Segment Start: Selected text
Mice Research Suggests Common Drugs May Lower Risk of Alzheimers New research on mice suggests that many commonly prescribed drugs are capable of reducing the onset and progression of Alzheimer’s disease.


Led by Giulio Maria Pasinetti, M.D., Ph.D., researchers at The Mount Sinai Medical Center used a computer algorithm to screen 1,600 commercially available medications to assess their impact on the brain accumulation of beta-amyloid.


The study, published online in the journal PLoS One, researchers found that currently available medications prescribed for conditions such as hypertension, depression, and insomnia were found to either to block or to enhance the accumulation of beta-amyloid, the component of amyloid plaques.


Beta-amyloid is a protein that abnormally accumulates in the brain of Alzheimer’s disease and is believed to be responsible for neurodegeneration.


“This line of investigation will soon lead to the identification of common medications that might potentially trigger conditions associated with the prevention, or conversely the onset, of Alzheimer’s disease,” said Pasinetti.


“They may be a novel reference for physicians to consider when prescribing the most appropriate drug, particularly in subjects at high risk for Alzheimer’s disease.”


For the study, Pasinetti and his colleagues administered these drugs in mice that were genetically engineered to develop the hallmark amyloid plaques associated with Alzheimer’s disease.
Segment End: Selected text
Segment Start: Supplied data
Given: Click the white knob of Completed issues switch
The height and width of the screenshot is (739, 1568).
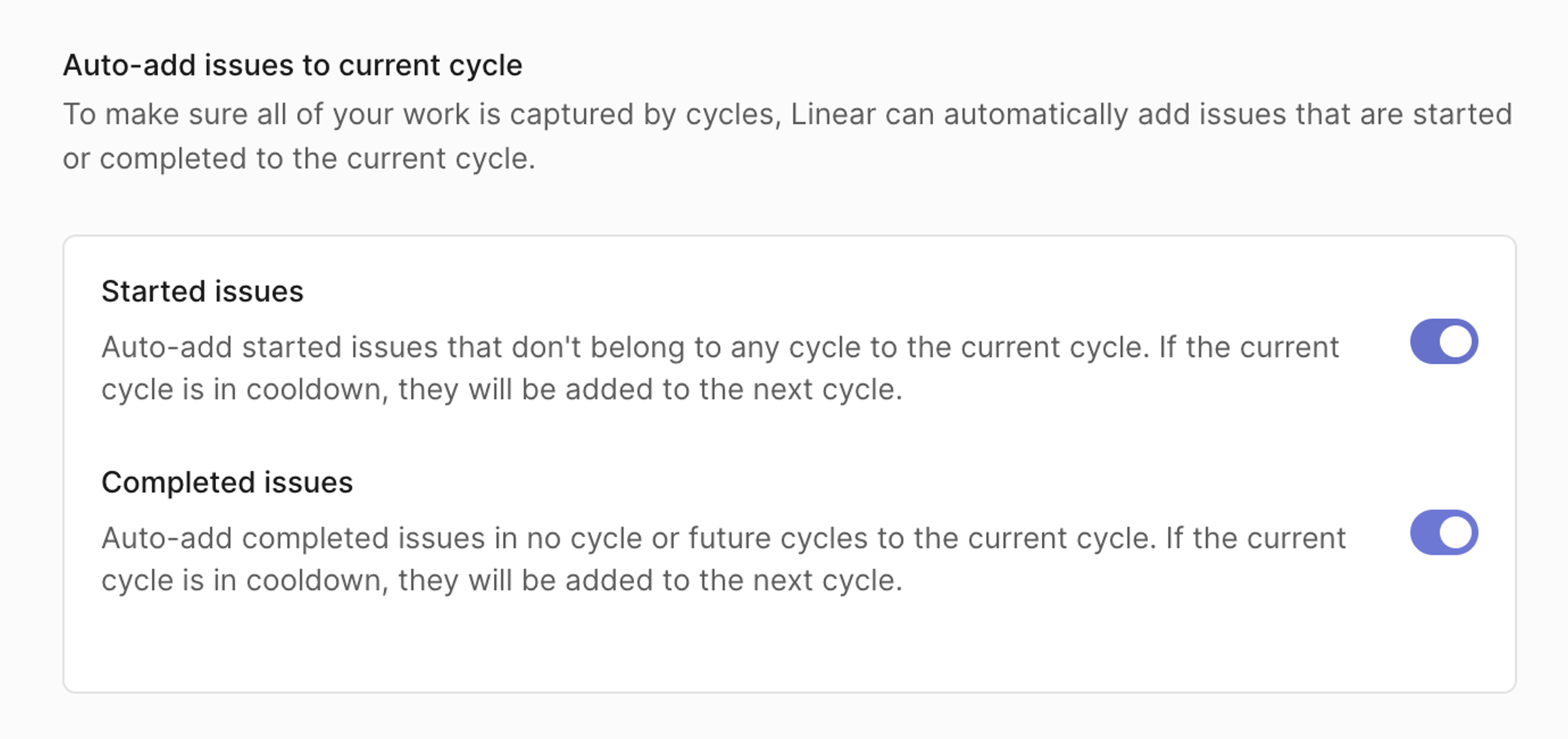Looking at the screenshot, I should click(x=1455, y=533).

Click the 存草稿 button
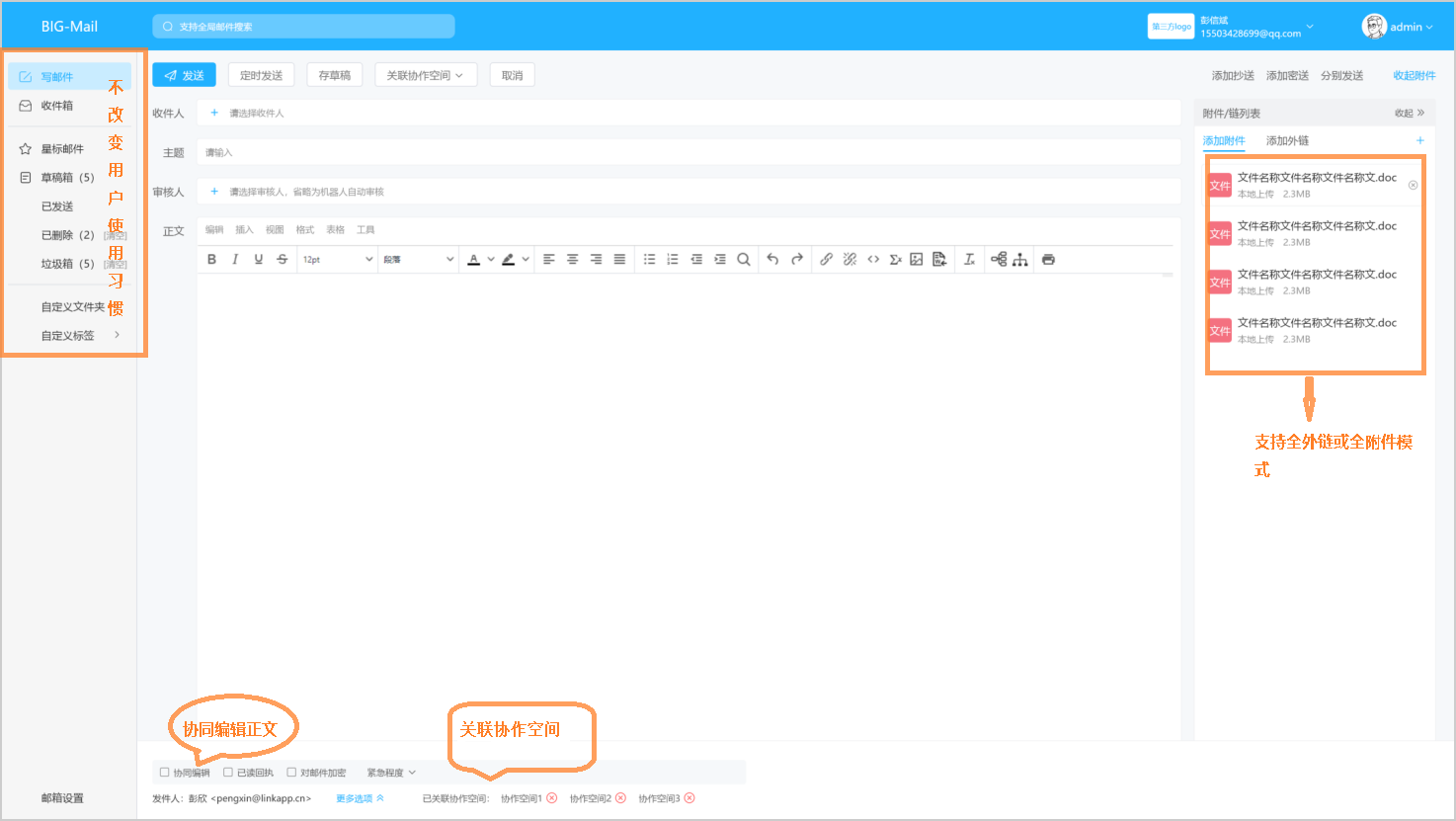pyautogui.click(x=335, y=75)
Segment End: Supplied data
■ **What to work on**
[1] In the article on mice research and Alzheimer's drugs, how many commercially available medications did the researchers screen with a computer algorithm?
[2] Carry on the article about mice research and Alzheimer's drugs from its final sentence.

■ **Results in order**
[1] 1,600

[2]
After six months of treatment with blood pressure medicines, amyloid plaques and neurodegeneration were significantly reduced in the mice.


Carvedilol is one medicine that shows clinical promise – the drug is now under clinical investigation in Alzheimer ‘s disease with the intent to slow down memory deterioration.


“In recent years, amyloid plaques have become one of the main focal points in the search to understand and to treat Alzheimer’s disease,” said Pasinetti. “Thus, identifying novel drug treatments that prevent harmful beta-amyloid generation will help in the development of treatments for Alzheimer’s disease.


“For example, one very exciting finding of our study is that Carvedilol, already approved for treatment of hypertension, may immediately become a promising drug for the treatment of Alzheimer’s as well.”


Several limitations accompany the research, with the authors noting that studies must be immediately verified in human-safety studies.


Pasinetti hopes these findings will lead to multiple clinical trials in the future to identify preventive drugs, which will need to be prescribed at tolerable dosages.


“If we can repurpose drugs currently used for different indications, such as lowering blood pressure, this could have dramatic implications for this population,” said Pasinetti.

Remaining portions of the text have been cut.